Stream is a common abstraction for files, I/O, and networking. If you are familiar with Java I/O, implementing the rest of code is trivial. The following is a sample code[6]:

InputStream is = part.getInputStream();
Path path = Path.of("/Users/zhongpu/Desktop/" + fileName);
Files.copy(is, path);

It writes (copies) the InputStream to a file in the server's Desktop and the path is in Solaris syntax used by MacOS/Linux. If you are using Windows, please place it in Windows syntax, such as C:\\Users\\zhongpu\\Desktop.

Note that in reality, reusing the submitted file name is not very useful, because different people may upload different files with the same name. To solve this problem, we have to make sure that the file's name is unique while the suffix/extension name (e.g., .txt, .png) is kept. The code to get the suffix name is left as an exercise for readers. And the unique name can be generated by UUID:

String uuid = UUID.randomUUID().toString();

Front-end (2)

In our previous sample code, we can upload any file to the server. But in the real world, we might restrict the file type by its extension. For example, a journal report system may only allow .doc and .docx files. We can achieve this by the following code:

<input type="file" accept=".doc,.docx">

The accept attribute value is a string that defines the file types the file input should accept. This string is a comma-separated list of unique file type specifiers. Because a given file type may be identified in more than one manner, it's useful to provide a thorough set of type specifiers when you need files of a given format.

For instance, there are a number of ways Microsoft Word files can be identified, so a site that accepts Word files might use an <input> like this:

<input type="file" accept=".doc,.docx,application/msword,application/vnd.openxmlformats-officedocument.wordprocessingml.document">

Again, like required, HTML backed restrictions can be bypassed by evil guys, so back-end programers shall take the responsibility to check it again. And this is also left as an exercise for readers.


[1] Never use text/plain in any case.
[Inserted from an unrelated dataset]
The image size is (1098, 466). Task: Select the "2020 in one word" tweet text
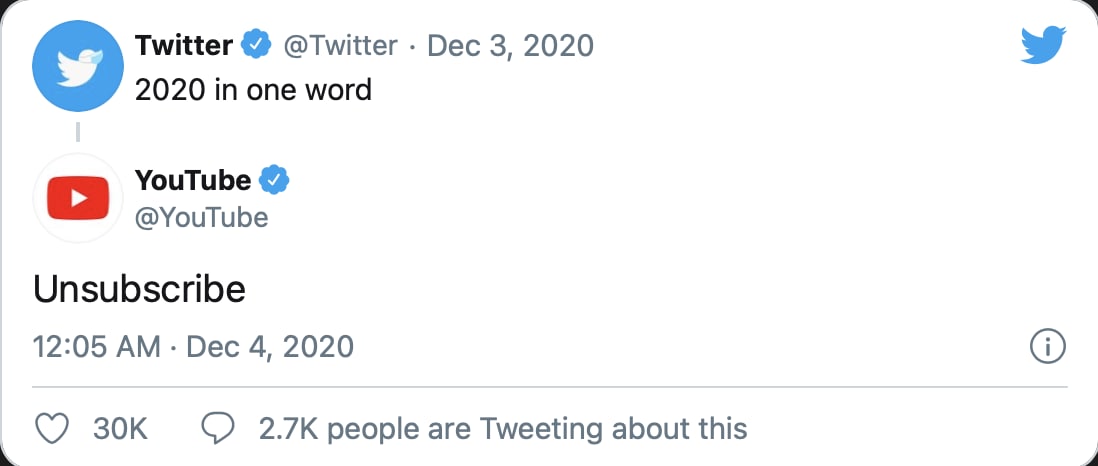[x=253, y=89]
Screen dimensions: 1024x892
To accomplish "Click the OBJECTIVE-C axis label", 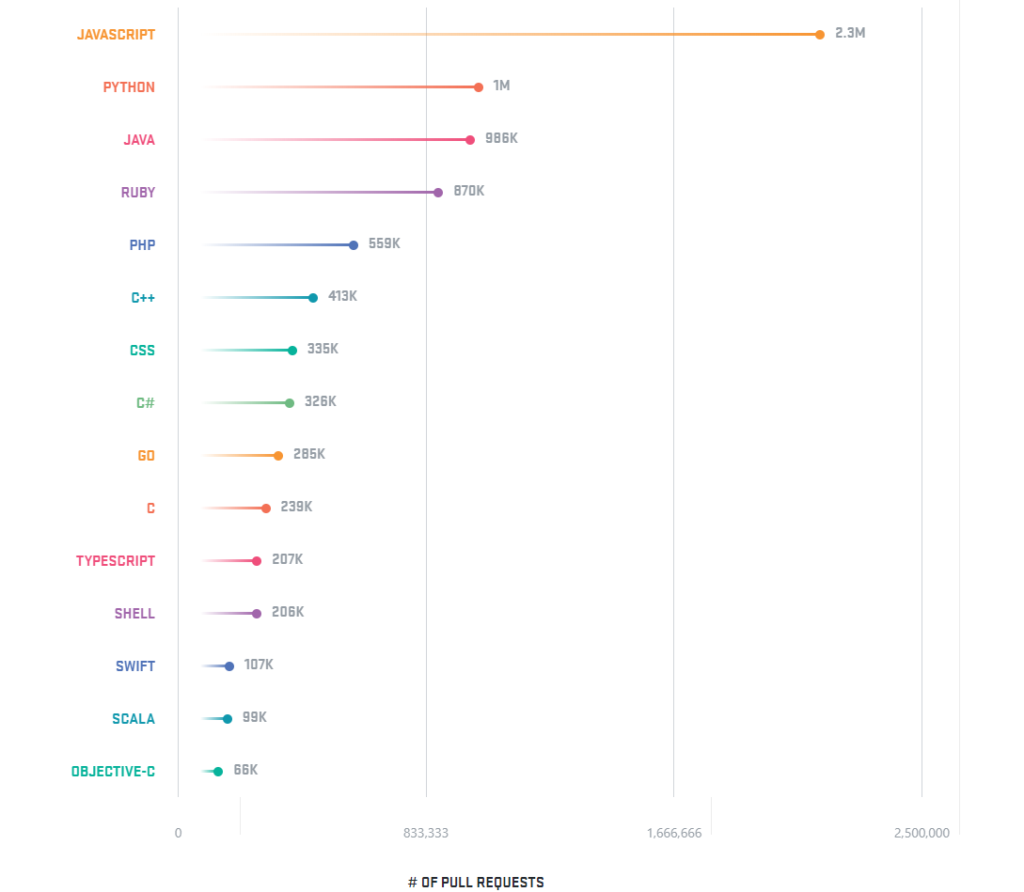I will click(x=113, y=771).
More discussions can be found at What does enctype='multipart/form-data' mean?.

[2] In some browsers, space can be encoded as %20, rather than +.

[3] The detailed multipart/form-data encoding algorithm can be found here.

[4] Any annotation can be replaced by XML settings in DD, and @MultipartConfig is not the exception.

[5] If you don't know what debug is, please refer to Tutorial: Debug your first Java application. And debugging web application is the similar.

[6] Please set the project language level to 11.